DIR/WRI: Gerard Barrett • PRO: Gerard Barrett • DOP: Ian D. Murphy • ED: Gerard Barrett • CAST: Keith Byrne, Muiris Crowley, Corina Gough, Kevin McCormack
There’s a part of Ireland still untouched by the 21st Century, where the Celtic Tiger’s roar was only a distant echo. So Gerard Barrett’s feature debut Pilgrim Hill shows us. We follow the daily life of rural farmer Jimmy (Joe Mullins) as he goes about his pastoral chores – if it weren’t for the Oreos stacked on the local shop’s shelves or his unemployed young friend Tommy’s (Muiris Crowley) shiny Beamer, Pilgrim Hill could almost be set in the 1950s.
Eschewing the high drama of John B. Keane’s The Field, Barrett’s story takes a more real and reserved approach, as it slowly but steadily reveals the wearying effect the world takes of Jimmy. He cares for his cows like family, even though in his own words they are barely pets. He looks after his stroke-addled father – never seen but ever present – but wishes he didn’t have to. Even his rare trip to the pub is a miserable one; a single pint sipped alone so as not to go over the legal limit. The only real energy in Jimmy’s life comes from the rhythmic pulsing of the milking machine; the rest is silence.
The film is punctuated by a series of almost-to-camera interviews with Jimmy, whose shyly averted gaze says as much as his words. These are great insights into the character, who has never truly bloomed as a person, and they allow Mullins to really get into Jimmy’s skin, but one can’t help but wish there was a more inventive way Barrett might have opened up this character to us.
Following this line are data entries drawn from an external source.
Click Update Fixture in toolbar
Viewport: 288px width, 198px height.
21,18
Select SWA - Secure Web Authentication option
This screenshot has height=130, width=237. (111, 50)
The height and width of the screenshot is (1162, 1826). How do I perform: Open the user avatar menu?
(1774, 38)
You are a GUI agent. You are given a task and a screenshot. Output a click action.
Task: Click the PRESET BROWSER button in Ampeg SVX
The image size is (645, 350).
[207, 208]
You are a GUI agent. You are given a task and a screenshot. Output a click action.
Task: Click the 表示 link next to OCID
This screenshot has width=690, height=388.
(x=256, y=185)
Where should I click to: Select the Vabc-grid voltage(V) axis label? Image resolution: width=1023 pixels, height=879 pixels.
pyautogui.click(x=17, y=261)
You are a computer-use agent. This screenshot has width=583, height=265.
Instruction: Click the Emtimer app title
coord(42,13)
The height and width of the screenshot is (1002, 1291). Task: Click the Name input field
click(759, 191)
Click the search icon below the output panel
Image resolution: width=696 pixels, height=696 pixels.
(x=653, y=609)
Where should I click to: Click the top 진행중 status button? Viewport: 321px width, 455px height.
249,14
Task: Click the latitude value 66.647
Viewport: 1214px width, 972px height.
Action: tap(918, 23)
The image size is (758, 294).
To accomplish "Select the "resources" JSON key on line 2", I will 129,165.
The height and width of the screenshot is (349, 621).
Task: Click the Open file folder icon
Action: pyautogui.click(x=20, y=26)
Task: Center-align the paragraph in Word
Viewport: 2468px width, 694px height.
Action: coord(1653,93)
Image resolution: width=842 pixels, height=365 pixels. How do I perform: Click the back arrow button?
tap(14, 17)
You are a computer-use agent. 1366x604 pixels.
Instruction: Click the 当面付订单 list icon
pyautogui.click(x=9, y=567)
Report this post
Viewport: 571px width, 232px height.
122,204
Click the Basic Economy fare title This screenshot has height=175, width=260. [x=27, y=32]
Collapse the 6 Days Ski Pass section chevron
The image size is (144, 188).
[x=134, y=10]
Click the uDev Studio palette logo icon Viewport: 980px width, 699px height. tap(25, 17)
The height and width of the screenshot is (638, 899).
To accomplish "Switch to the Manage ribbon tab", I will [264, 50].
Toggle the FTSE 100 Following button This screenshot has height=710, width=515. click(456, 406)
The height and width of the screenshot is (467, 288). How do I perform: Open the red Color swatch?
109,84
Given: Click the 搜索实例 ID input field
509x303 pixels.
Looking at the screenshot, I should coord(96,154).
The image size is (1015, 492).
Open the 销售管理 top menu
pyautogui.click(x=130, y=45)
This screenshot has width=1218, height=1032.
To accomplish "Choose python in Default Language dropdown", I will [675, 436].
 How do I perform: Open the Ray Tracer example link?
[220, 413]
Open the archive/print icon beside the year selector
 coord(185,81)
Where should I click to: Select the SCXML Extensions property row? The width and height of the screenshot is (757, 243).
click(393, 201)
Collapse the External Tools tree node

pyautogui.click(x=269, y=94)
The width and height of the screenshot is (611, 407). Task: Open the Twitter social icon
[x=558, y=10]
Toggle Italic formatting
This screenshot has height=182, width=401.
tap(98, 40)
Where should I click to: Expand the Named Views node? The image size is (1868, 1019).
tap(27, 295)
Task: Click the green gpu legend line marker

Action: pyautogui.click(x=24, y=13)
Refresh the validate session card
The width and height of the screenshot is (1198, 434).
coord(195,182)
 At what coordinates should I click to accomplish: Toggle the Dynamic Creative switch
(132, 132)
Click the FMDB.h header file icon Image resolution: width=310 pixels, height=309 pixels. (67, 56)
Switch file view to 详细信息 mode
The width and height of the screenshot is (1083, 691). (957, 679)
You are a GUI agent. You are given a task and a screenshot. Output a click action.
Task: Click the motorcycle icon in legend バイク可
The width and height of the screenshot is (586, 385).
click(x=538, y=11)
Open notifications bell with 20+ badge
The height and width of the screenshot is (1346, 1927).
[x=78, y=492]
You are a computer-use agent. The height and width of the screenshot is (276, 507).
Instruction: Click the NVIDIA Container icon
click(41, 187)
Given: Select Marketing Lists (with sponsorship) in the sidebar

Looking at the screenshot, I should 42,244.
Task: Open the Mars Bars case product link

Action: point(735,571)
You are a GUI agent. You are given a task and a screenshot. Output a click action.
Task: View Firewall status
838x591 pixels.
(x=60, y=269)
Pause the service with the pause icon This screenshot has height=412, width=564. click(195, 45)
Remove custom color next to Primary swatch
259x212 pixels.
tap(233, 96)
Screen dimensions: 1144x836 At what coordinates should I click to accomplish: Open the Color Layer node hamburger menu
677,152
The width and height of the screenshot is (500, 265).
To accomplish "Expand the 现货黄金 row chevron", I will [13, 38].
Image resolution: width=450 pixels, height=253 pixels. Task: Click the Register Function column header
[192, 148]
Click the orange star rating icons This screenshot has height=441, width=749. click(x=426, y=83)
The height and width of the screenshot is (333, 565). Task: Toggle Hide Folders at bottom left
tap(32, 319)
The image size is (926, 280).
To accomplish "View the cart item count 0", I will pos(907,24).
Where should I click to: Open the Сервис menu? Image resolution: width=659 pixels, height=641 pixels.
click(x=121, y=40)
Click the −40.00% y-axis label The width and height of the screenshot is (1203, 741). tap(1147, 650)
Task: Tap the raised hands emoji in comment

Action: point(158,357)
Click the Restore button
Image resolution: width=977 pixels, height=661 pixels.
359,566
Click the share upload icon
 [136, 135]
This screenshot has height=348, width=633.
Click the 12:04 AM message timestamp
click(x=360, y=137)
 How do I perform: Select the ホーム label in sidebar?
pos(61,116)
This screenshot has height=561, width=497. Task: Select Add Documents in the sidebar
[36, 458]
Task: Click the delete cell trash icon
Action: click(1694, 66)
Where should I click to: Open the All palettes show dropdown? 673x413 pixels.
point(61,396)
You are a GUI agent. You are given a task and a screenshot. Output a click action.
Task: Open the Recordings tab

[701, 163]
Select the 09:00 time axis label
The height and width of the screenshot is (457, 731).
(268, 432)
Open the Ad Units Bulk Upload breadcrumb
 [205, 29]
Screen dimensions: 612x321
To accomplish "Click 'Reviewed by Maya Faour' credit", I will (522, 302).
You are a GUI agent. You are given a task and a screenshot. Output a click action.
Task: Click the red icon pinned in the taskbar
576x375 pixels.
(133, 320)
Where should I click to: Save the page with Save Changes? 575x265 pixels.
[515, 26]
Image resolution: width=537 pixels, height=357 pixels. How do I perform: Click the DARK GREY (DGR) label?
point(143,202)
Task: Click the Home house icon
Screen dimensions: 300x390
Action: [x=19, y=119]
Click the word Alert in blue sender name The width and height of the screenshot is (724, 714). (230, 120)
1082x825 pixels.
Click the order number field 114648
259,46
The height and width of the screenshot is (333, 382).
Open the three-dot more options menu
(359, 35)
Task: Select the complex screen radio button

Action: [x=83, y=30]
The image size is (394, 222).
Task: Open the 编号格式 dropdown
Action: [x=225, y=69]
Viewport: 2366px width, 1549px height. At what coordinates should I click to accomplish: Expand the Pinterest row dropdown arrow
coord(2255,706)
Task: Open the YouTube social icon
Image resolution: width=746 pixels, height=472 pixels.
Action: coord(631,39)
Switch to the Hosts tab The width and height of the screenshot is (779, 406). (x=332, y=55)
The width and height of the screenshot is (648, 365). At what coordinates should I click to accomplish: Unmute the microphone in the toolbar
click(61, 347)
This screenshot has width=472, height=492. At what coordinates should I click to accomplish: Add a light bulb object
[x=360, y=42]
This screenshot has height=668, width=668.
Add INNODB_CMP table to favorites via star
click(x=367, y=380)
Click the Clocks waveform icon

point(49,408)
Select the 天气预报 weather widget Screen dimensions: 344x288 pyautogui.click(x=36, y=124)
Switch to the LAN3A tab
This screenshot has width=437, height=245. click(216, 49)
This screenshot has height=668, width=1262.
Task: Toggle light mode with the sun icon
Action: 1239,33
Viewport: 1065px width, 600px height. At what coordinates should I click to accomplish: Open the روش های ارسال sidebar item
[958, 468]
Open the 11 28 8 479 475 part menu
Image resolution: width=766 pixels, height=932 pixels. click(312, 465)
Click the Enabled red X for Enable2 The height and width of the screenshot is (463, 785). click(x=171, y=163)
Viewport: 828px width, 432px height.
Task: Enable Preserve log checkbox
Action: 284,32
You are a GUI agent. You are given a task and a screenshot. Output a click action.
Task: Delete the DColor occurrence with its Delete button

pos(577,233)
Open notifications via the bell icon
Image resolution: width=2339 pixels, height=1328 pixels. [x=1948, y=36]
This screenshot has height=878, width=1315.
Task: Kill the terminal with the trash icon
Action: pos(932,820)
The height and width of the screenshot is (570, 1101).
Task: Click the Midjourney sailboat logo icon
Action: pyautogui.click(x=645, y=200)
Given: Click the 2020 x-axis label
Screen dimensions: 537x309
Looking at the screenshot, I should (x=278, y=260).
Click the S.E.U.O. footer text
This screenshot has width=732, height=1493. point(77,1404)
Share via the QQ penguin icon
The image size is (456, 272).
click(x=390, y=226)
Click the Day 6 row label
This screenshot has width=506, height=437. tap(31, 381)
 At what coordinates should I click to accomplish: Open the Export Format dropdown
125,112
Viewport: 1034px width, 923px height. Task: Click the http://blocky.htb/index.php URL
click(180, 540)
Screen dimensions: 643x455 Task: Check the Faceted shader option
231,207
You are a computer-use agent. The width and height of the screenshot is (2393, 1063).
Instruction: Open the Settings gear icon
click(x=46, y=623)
The steady pacing of the story is accompanied by tidy, withdrawn framing that keenly demonstrates the isolation of the character, marred by some unfortunate lapses of focal depth. Jimmy’s house is littered with items from the life he might have lived – a Rod Stewart mug and a pair of polka-dot purple underwear reveal a side to the man that we will never hear from his lips.
As life takes increasingly cruel tolls on Jimmy, Barrett’s film becomes a study of how much a man can take before he breaks down and cries. Does healing come with tears?
Unambitious but well executed, Barrett reveals himself a filmmaker to keep an eye on, while Mullins, a sometime theatre actor with no prior features under his belt, carries the weight of the film with a sincere, world-weary performance, taut with closeted emotion.
Pilgrim Hill is an honest portrayal of a fragment of Ireland we all too eagerly like to pretend we have left behind us.
2 Comments
‘Unambitious but well executed’
Irish cinema in a nutshell!
Love the trailer of this movie. Will it be shown in Los Angeles as I live here.